Make Your Database Dream of Electric Sheep: Designing for Autonomous Operation


Background – complexity of modern systems, DBAs take up 50% of cost.

1970-2000s – Self-adaptive, self-tuning databases (index selection, partitioning/sharding). Human input, workload trace analysis, human decision.


Automating knob configuration. Database knob – configuration parameter you can set to modify runtime behavior. Growing complexity for human DBAs – hundreds of knobs.

2010s – Cloud databases. Automating deployment of large number of databases in cloud environment.

Why is this all insufficient?

What’s different now? Better hardware, better machine learning tools, better appreciation for data. We seek to complete the circle in autonomous databases. Make decisions and learn from them automatically.

2 research projects


For existing databases – black boxes – we only see what they’re exposing to us.

Database Tuning-as-a-Service

Target database -> Controller (collector) -> Tuning manager (metric analyzer, knob analyzer, configuration recommender) -> Controller (install agent) -> Target database


Repeat: collect more runtime metrics, feed back into ML algorithms, see if we get better performance, make recommendation, over and over.

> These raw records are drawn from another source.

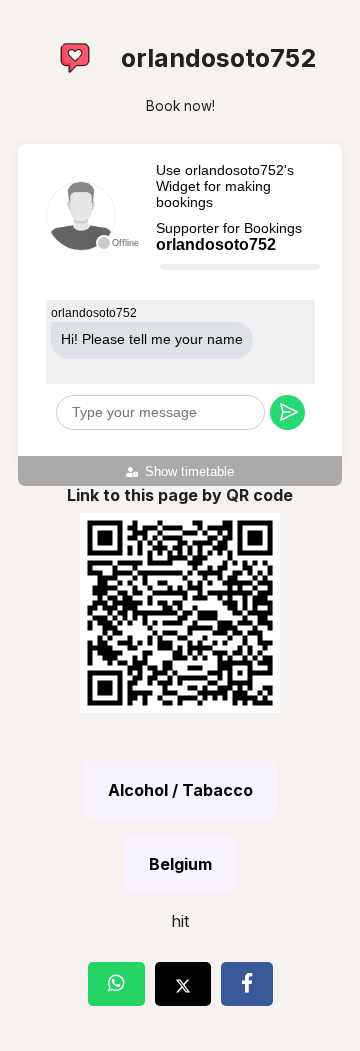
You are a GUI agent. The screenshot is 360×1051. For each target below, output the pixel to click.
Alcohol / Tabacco (180, 790)
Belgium (180, 864)
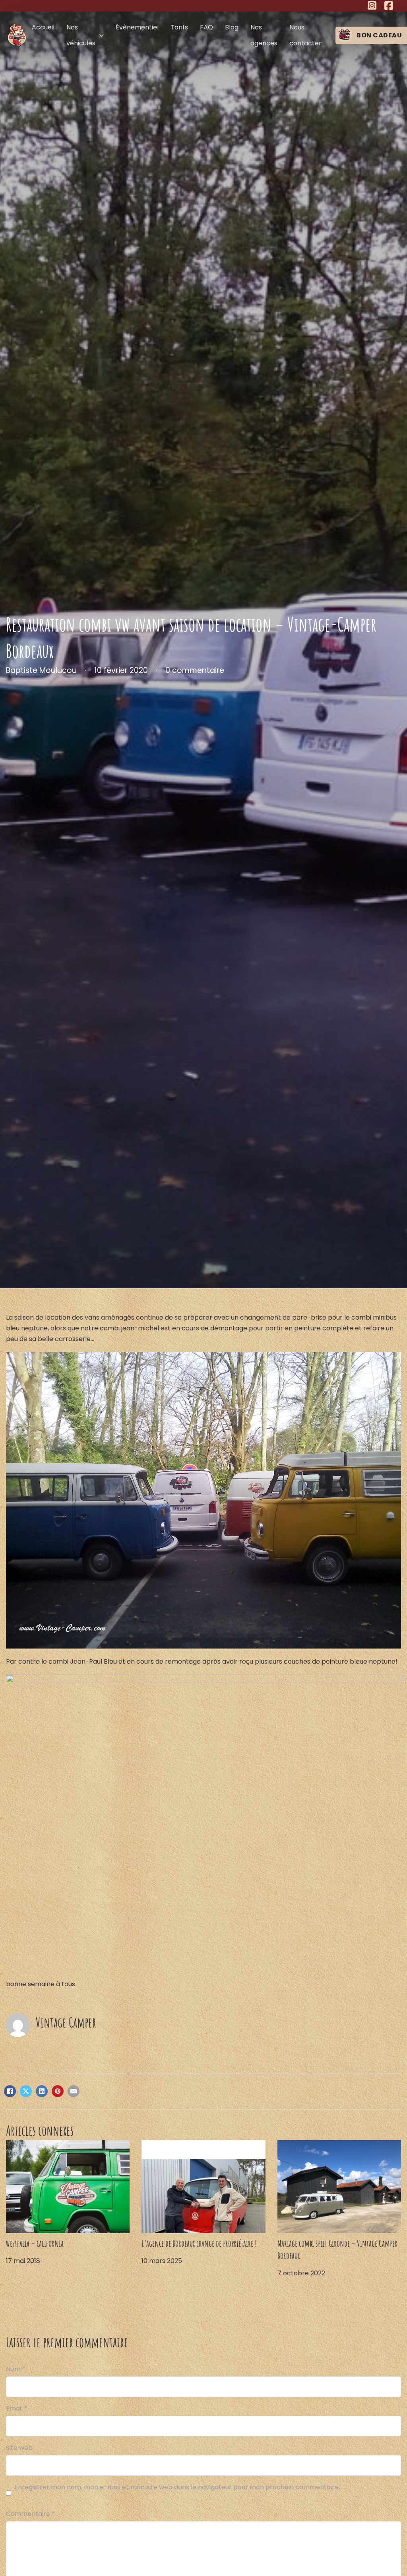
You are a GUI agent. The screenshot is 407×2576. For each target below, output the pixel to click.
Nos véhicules (80, 35)
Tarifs (179, 27)
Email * (16, 2408)
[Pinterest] (58, 2091)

Objective function – latency or throughput, or whatever you want to optimize.

Another key thing that’s different about OtterTune - the only thing algorithms need to see is benign information about runtime metrics. It doesn’t need to see your data or user queries.

Live demo of OtterTune.

Comparison with DBAs. Efficiency. Scalable.


(in process or renaming)

What things you can do better than OtterTune if you control the entire software stack.

Self-Driving Database System

ML components can observe all aspects of database runtime behavior, and then make recommendations. Goes beyond just knob configuration like OtterTune – all other things like picking indexes, picking partition schemes, scaling up, scaling out.

Self-driving cars comparison


Being built from scratch because existing systems are too slow (e.g. adding index is slow). Apply changes and learn as quickly as possible what the right configuration is.

The first problem (predicting workload) is solved. The big problem not yet solved is action catalog. How to determine whether one action is better than another, in terms of what happens before you deploy it or after you deploy it, how you reverse things, etc. How to interact internally and with outside world. This all is ongoing research.

Story - automatic index selection tool, customer kept undoing indexes, so many times that the tool got stuck and didn’t know what to do – turned out customer didn’t like names of indexes.

Design Considerations for Autonomous Operation

Configuration knobs

Internal metrics

Action engineering

Oracle rant

Main takeaways

True autonomous DBMSs are achievable in the next decade.

For anybody who’s working on database systems – you should think about how each new feature can be controlled by a machine.